* Activity *
When a line below contains the string "Viewport", show that line.

•••••

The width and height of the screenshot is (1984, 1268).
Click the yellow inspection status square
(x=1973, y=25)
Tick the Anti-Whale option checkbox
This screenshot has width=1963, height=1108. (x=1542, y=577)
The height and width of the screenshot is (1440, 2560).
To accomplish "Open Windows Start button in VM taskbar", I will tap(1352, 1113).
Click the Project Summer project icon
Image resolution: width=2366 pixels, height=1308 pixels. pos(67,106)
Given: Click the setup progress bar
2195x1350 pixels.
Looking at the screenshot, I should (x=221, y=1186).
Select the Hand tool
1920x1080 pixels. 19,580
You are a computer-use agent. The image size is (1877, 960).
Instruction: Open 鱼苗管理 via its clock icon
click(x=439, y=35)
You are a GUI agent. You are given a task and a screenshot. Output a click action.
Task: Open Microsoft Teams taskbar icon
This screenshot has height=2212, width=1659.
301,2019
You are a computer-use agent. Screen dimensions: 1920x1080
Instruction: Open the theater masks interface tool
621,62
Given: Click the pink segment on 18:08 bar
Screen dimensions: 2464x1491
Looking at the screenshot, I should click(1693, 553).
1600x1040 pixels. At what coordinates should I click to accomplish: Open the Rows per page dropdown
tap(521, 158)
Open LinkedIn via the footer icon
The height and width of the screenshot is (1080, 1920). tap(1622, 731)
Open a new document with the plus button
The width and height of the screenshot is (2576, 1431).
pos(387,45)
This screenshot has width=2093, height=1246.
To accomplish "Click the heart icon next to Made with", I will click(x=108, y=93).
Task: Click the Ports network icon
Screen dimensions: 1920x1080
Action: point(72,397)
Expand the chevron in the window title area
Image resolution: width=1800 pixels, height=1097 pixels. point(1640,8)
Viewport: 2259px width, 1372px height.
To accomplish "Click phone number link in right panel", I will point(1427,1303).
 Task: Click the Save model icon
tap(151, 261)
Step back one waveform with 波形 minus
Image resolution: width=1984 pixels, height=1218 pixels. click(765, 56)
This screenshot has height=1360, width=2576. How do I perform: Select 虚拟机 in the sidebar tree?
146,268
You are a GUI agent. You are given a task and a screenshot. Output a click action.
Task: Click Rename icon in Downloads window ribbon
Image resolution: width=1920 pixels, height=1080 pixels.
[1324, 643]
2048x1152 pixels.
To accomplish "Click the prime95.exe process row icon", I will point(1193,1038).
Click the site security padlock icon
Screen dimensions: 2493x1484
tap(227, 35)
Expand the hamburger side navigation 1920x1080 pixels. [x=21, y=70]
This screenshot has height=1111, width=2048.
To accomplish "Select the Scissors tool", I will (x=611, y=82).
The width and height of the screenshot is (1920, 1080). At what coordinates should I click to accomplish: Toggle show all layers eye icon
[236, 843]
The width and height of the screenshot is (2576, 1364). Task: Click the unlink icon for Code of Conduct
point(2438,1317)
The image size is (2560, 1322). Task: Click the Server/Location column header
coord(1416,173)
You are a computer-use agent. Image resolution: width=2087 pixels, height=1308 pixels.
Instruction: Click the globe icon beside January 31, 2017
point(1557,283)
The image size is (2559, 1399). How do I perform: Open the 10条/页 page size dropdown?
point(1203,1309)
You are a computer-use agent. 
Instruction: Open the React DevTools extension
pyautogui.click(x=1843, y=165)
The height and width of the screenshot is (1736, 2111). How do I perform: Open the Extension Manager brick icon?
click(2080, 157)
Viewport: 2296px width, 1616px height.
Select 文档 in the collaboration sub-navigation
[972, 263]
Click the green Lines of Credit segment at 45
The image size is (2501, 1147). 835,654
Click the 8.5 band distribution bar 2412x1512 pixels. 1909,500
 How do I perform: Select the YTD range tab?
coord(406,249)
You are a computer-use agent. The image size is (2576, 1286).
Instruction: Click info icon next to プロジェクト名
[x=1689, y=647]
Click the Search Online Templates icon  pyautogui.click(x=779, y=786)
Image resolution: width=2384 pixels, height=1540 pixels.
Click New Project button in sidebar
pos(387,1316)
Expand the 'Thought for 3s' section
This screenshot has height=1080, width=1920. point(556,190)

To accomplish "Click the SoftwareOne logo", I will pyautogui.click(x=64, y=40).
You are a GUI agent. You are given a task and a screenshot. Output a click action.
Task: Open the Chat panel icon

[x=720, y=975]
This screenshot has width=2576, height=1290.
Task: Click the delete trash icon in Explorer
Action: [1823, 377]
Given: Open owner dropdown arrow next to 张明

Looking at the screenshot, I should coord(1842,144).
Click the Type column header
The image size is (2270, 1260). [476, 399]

•••••

* Reply *
Viewport: 2259px width, 1372px height.
Viewport: 2296px width, 1616px height.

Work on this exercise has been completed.